Data to process:
:::
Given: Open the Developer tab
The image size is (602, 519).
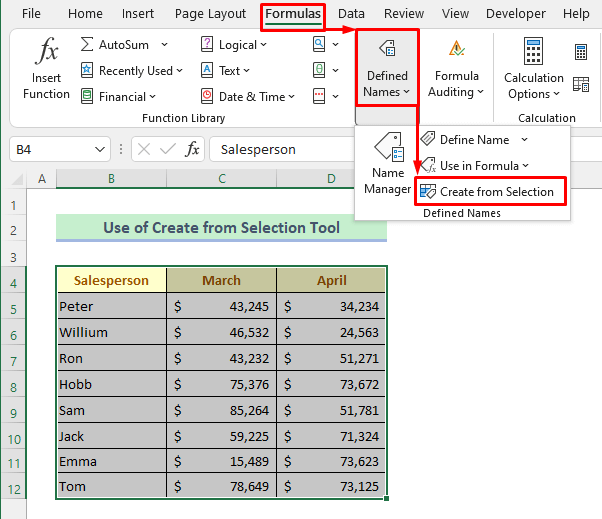Looking at the screenshot, I should [516, 14].
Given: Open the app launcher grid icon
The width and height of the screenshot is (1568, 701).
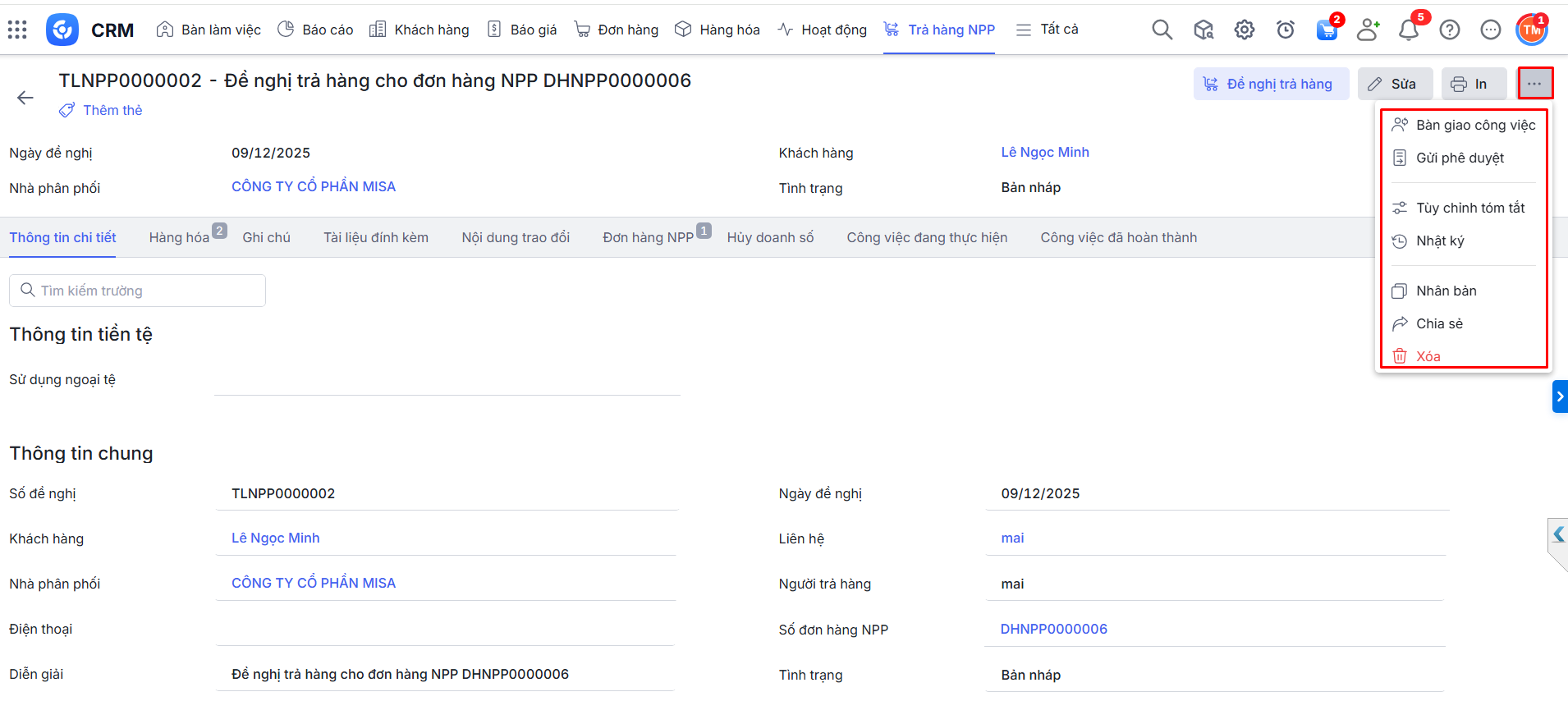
:::
Your objective:
Only an exact copy of the lines from the one with "The image size is (602, 519)." through the last line of the listing should be given; pictures must not be included.

Response to the task:
The image size is (602, 519).
Looking at the screenshot, I should [516, 14].
Given: Open the app launcher grid icon
The width and height of the screenshot is (1568, 701).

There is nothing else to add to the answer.